Hamlet and community in Carmarthenshire, Wales

St Ishmael (Llanismel or Llanishmael) is a hamlet and community in Carmarthenshire, Wales. The community population taken at the 2011 census was 1,327. It comprises the villages of Ferryside and Llansaint and the surrounding rural areas. The community is bordered by the communities of: Llandyfaelog; Kidwelly; Pembrey and Burry Port Town; and Llansteffan, all being in Carmarthenshire. It is named for the 6th-century Breton prince and Welsh saint Isfael.

== History ==
In 2017, a 12th century medieval settlement was discovered in St Ishmael during an archaeological dig, which determined that it had been abandoned.

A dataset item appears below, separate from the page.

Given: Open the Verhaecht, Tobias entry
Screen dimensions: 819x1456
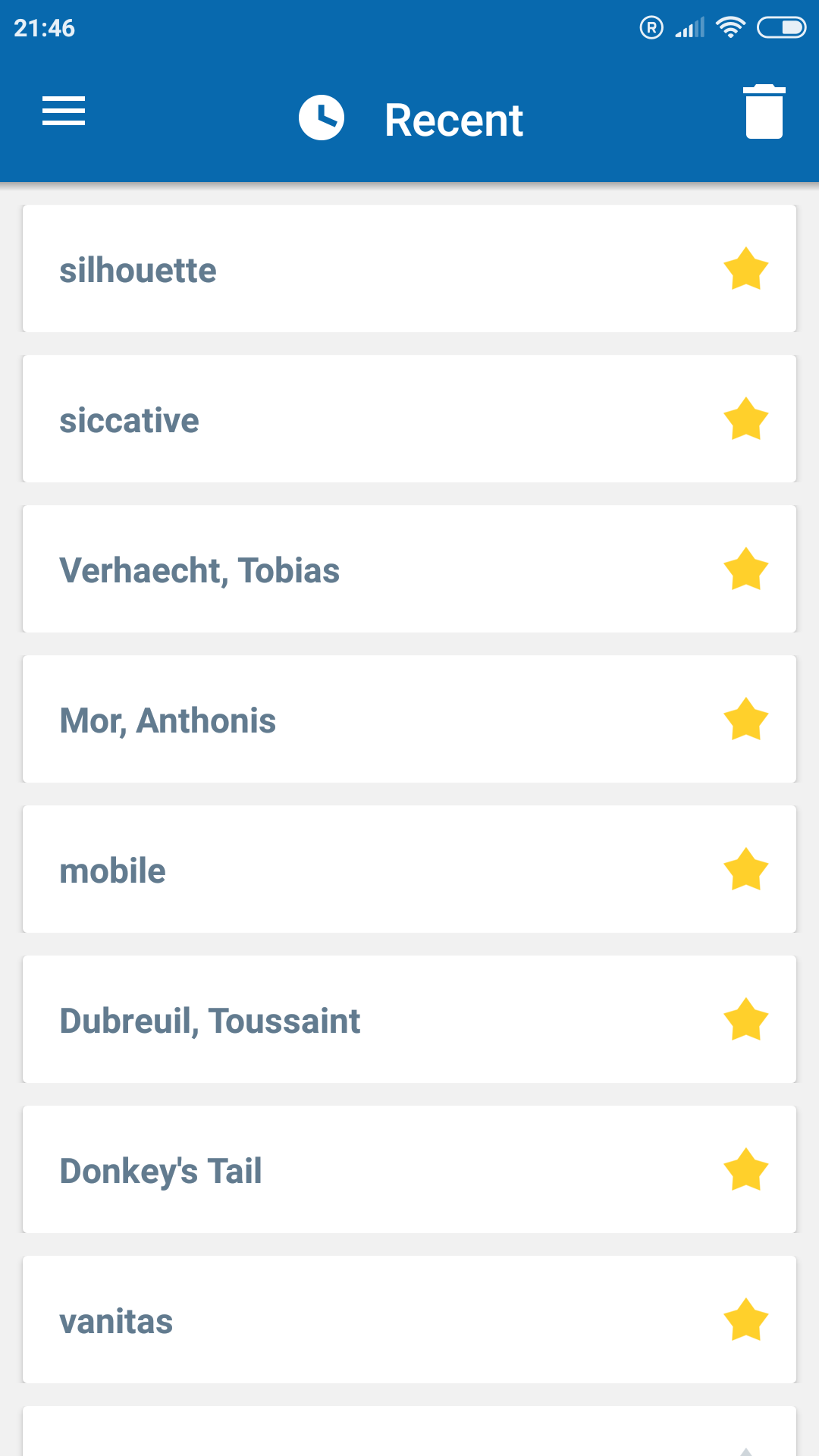Looking at the screenshot, I should [410, 569].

This came after winds in 1999 had blown sands away, revealing medieval walls and cooking vessels. In 2012, a Bronze Age hoard of treasure was found in St Ishmael, which included 13 bronze items dating to 1000 BC. The church, around which the hamlet is centred, was first mentioned as standing in 1115.

==Governance==
An electoral ward in the same name existed. This ward stretched north from St. Ishmael to include Llandyfaelog, with a total population of 2,674. Local county councillor, Mair Stephens, died on 9 January 2022 after a long illness. She had been an Independent county councillor for St Ishmael since 2004, becoming deputy leader of the county council.

Following a local government boundary review (and despite opposition from St Ishmael's and Llandyfaelog's community councils), the St Ishmael ward was reconfigured, losing Llandyfaelog and combining with neighbouring Kidwelly to become 'Kidwelly and St Ishmael' from the May 2022 local elections. The new ward elects two county councillors.